Ask John: Why Do Some Americans Dislike the Way One Piece Looks?
I’ve heard some American fans complain that they dislike One Piece and can’t get into it because of the unusual art style. Why is this such an issue for some American fans while Japanese fans have little to no objection with the odd art style?
For countless viewers, particularly those in America, anime is not primarily a foreign art; anime is engrossing counter-culture. I don’t want to propose a qualitative distinction between “serious” or “good” anime fans who apprehend the narrative, literary, cultural and artistic nuances of anime versus “casual” or “mainstream” fans that primarily or only apprehend the superficial and obvious attributes of anime. The reasons for any person’s fascination with anime are subjective, individual, and uniquely valid. However, for the purpose of definition and explanation, there are countless American viewers attracted to anime only because anime is “different” and engaging on more levels than typical American comparable entertainment media. In short, countless American anime viewers are attracted to anime because it looks cool and stylish, because it’s kinetic and electric, because it depicts fantastic sensuality, action, and violence. In rational, objective analysis, the two Afro Samurai installments suffered from minimal narrative, weak script, simplified characterizations, stock action choreography, and lousy editing. Yet the two Afro Samurai installments were still massive mainstream hits in America because they’re overtly and obviously stylish looking, fast paced, violent, and consciously trendy. They epitomize brainless entertainment that’s flavorful yet empty calorie, and such anime entertainment is entirely satisfying for many American viewers.

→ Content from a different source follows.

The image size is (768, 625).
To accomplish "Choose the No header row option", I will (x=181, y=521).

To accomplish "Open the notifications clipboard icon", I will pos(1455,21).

American viewers that want to be satiated by superficial, easily digestible, immediately satisfying visual entertainment gravitate toward familiar designs and expected rewards. Dragon Ball Z is hugely popular in America because it delivers explosive, superhuman fighting between muscular characters reminiscent of the America superheroes that every American viewer is familiar with. Akira became hugely successful in America because the film illustrated exactly what American viewers expected to see from a speculative cyberpunk cartoon. The Jubei Ninpucho and Hokuto no Ken movies because cult favorites in America because they delivered the constant barrage of slickly produced ultra-violence that Americans presume is taboo in animation. Cowboy Bebop became a fan favorite because it literally bridged the gap between familiar American culture and surprising, fascinating Eastern art and philosophy.
The same American viewers that are immediately receptive to designs and content that satisfies their preconceived expectations or demands are often nonplussed by anime that doesn’t conform to their pre-developed expectations. American viewers roundly rejected Madhouse’s 1999 Alexander Senki television series because it featured character designs by Korean American animator Peter Chung. Today American otaku acknowledge Production I.G as one of Japan’s preeminent production studios and respect Hiroyuki Imaishi for his work on Evangelion, FLCL, Gurren Lagann, and Panty & Stocking with Garterbelt. But American fans largely rejected the 2004 OVA Dead Leaves because its visual design doesn’t adhere to the typical American presumption of what stylish, provocative “anime” is supposed to look like. Select American fans balk at One Piece because the show’s uniquely stylish character designs don’t fall within the current American boundaries of “stylish” or “cool.” Thus, for many mainstream American viewers attracted to anime because anime is “cool” and “counter-culture,” watching a show that doesn’t appear to be cool, stylish, or counter-culture offers no reward.
Japanese viewers typically don’t recoil from unconventional or even awkward character designs because Japanese viewers have more familiarity with a wider range of character design and comic art visual styles than typical American viewers. Mainstream Americans are used to typical American 2D animation being recognizable as a variation of the designs introduced in the 1940s and ’50s by Walt Disney. Mainstream Americans expect anime and its descendents to likewise conform to a generally identifiable uniform look. Japanese otaku that have grown up with manga are innately used to flowery shoujo art styles, very rough, experimental seinen art styles, conventional big-eyed anime designs descended from Osamu Tezuka’s influence, and shounen manga designs which routinely strive to be outrageous and unique. While mainstream Americans believe that the character design style of One Piece looks odd and non-anime-esque, Japanese viewers see the artistic design of One Piece as exactly what a shounen action/adventure serial should look like. Mainstream Americans who enjoy watching anime because anime is cool and unique want to see anime that’s immediately recognizable to them as “anime.” Japanese viewers approaching a shounen adventure serial instinctively expect to see unconventional, unusual, and even weird character designs and highly distinctive artistic style that doesn’t look like conventional anime. The unique character designs and artistic style of shounen titles including One Piece, Eyeshield 21, Shaman King, Hokuto no Ken, St. Seiya, Soul Eater, Yu-Gi-Oh, Yowamushi Pedal, Keroro Gunso, and Nurarihyon no Mago all affirm this Japanese expectation that shounen titles look like shounen titles, not like conventional otaku-oriented anime.